*** Material shown Section Begins ***

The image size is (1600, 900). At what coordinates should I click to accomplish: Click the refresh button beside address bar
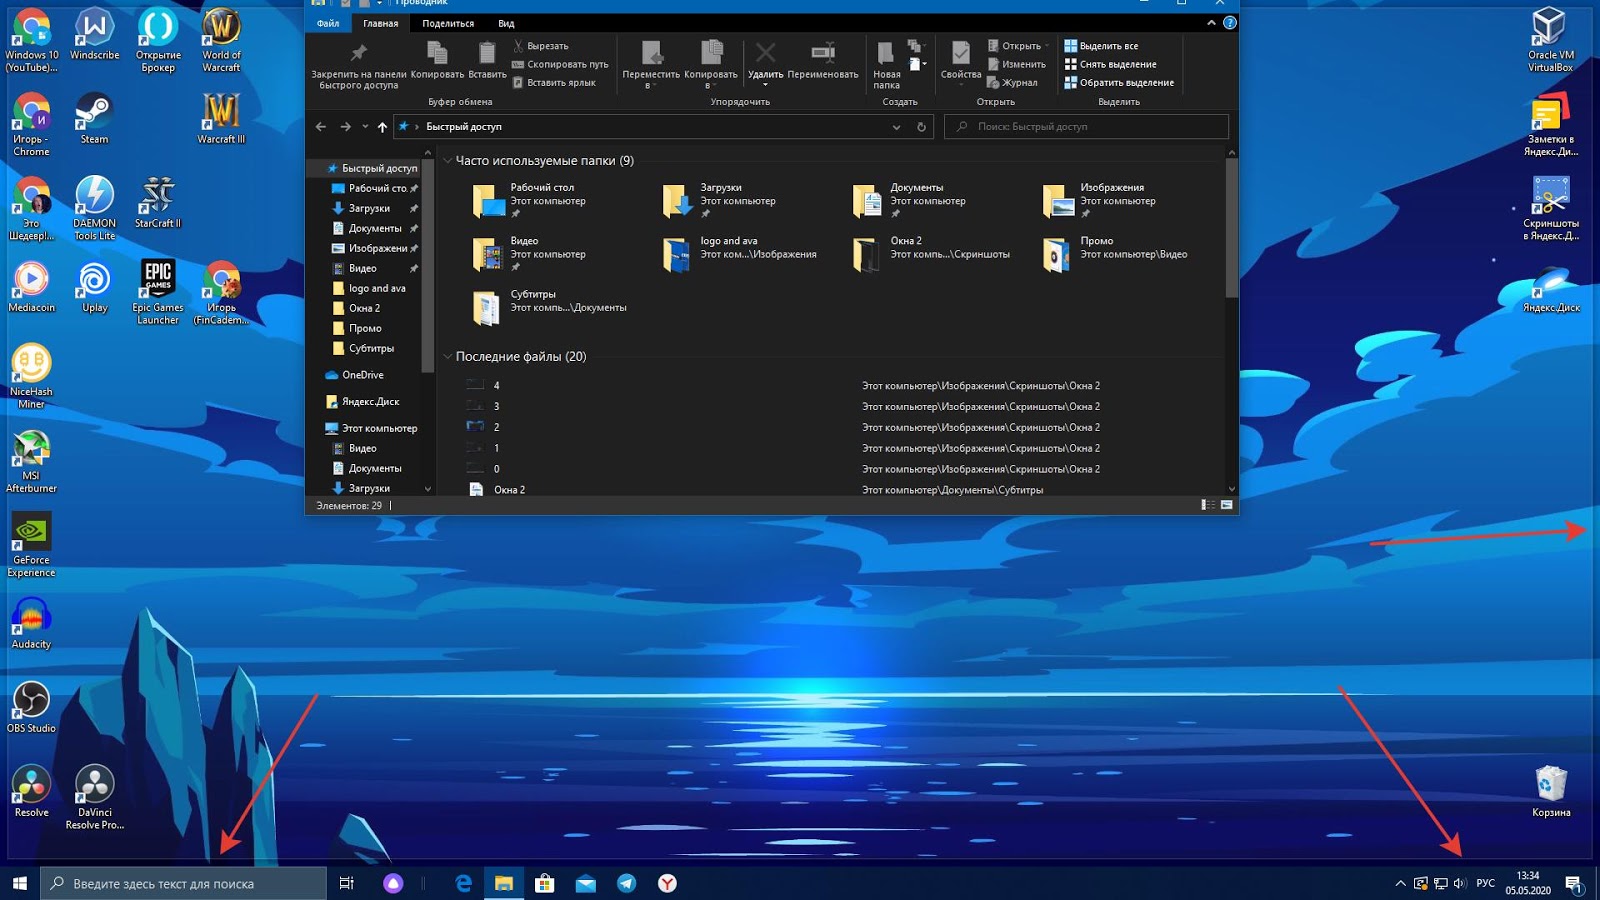(921, 127)
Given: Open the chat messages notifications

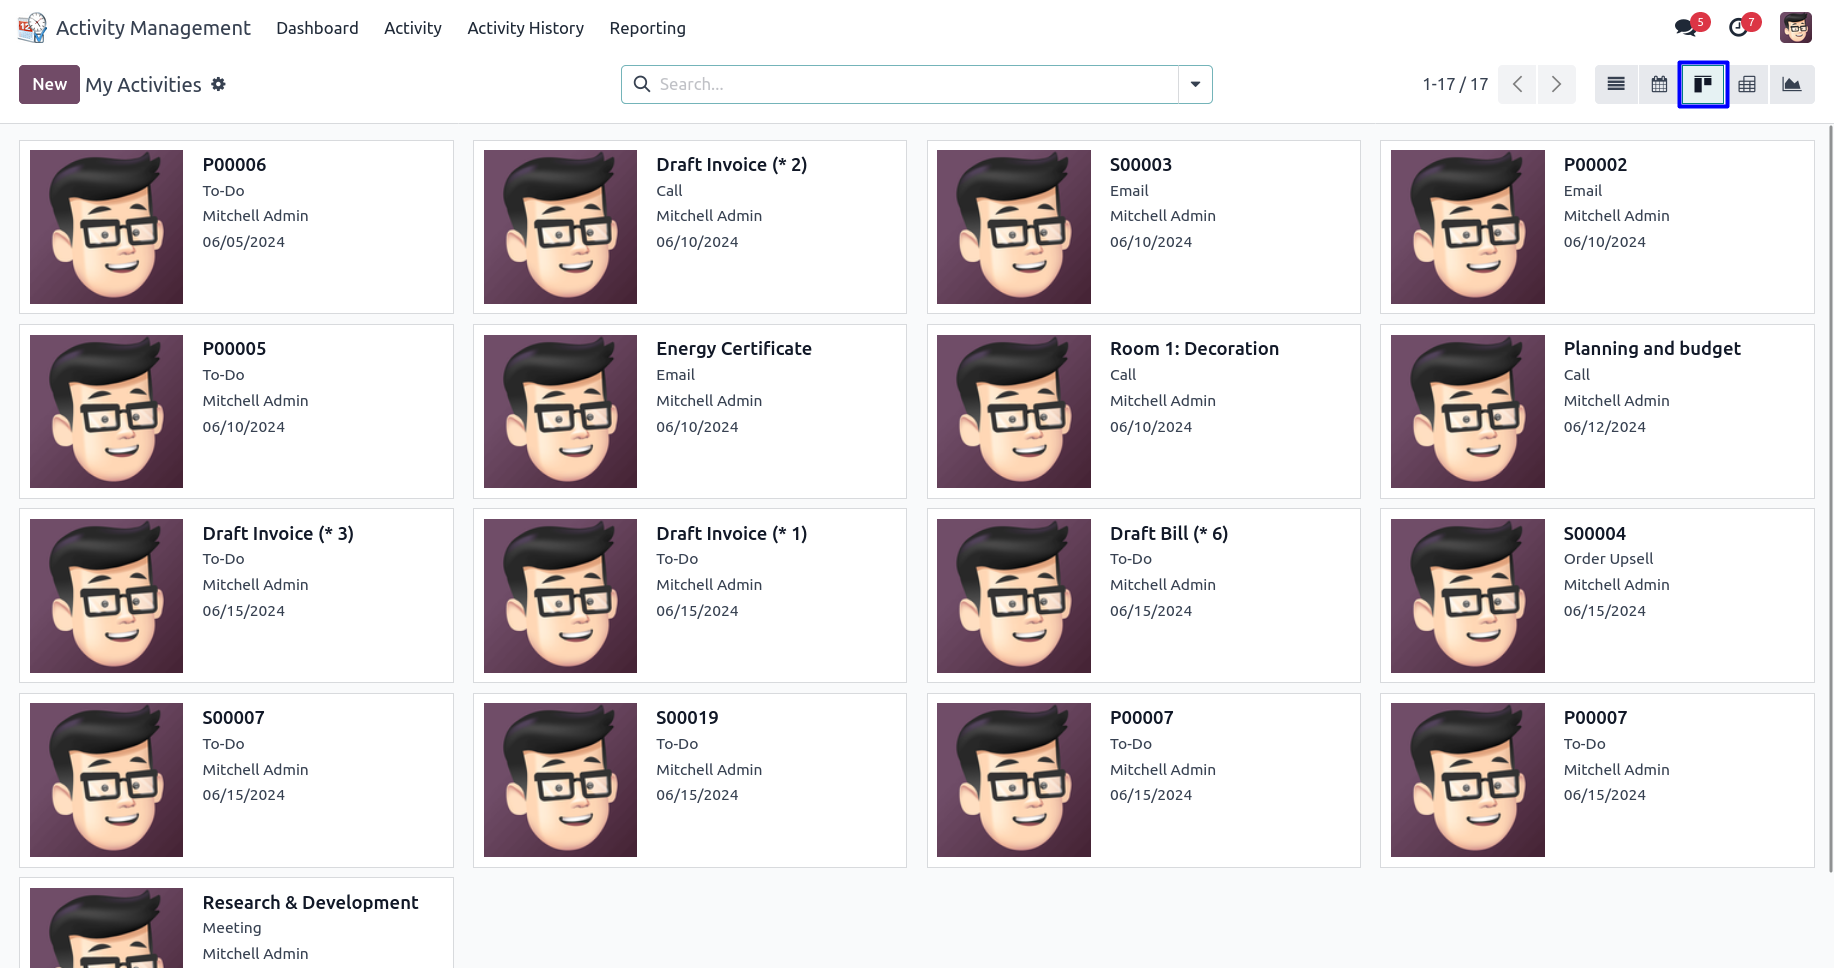Looking at the screenshot, I should click(1688, 28).
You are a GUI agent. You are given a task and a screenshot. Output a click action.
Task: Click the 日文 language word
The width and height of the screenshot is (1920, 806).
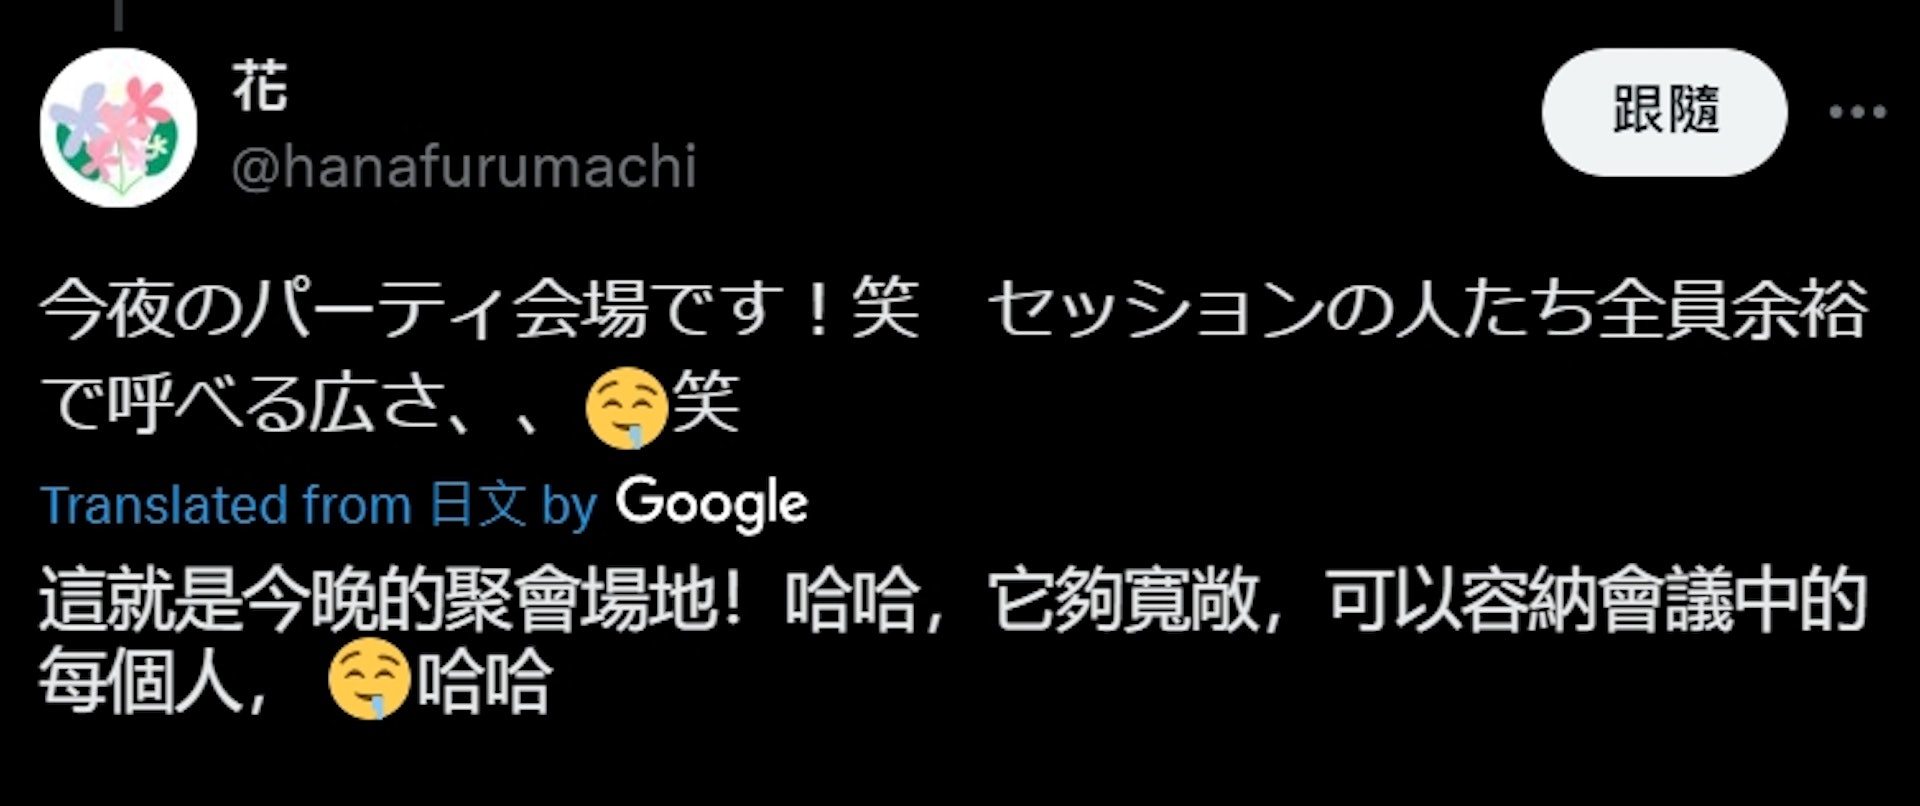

*** Material shown Section Ends ***

**Task:** Without any pictures, return the entries exactly as given.

**Solution to this exercise:**
The image size is (1600, 900). At what coordinates should I click to accomplish: Click the refresh button beside address bar
(921, 127)
Given: Open the chat messages notifications

Looking at the screenshot, I should click(1688, 28).
You are a GUI agent. You are given a task and a screenshot. Output a click action.
Task: Click the 日文 language word
The width and height of the screenshot is (1920, 806).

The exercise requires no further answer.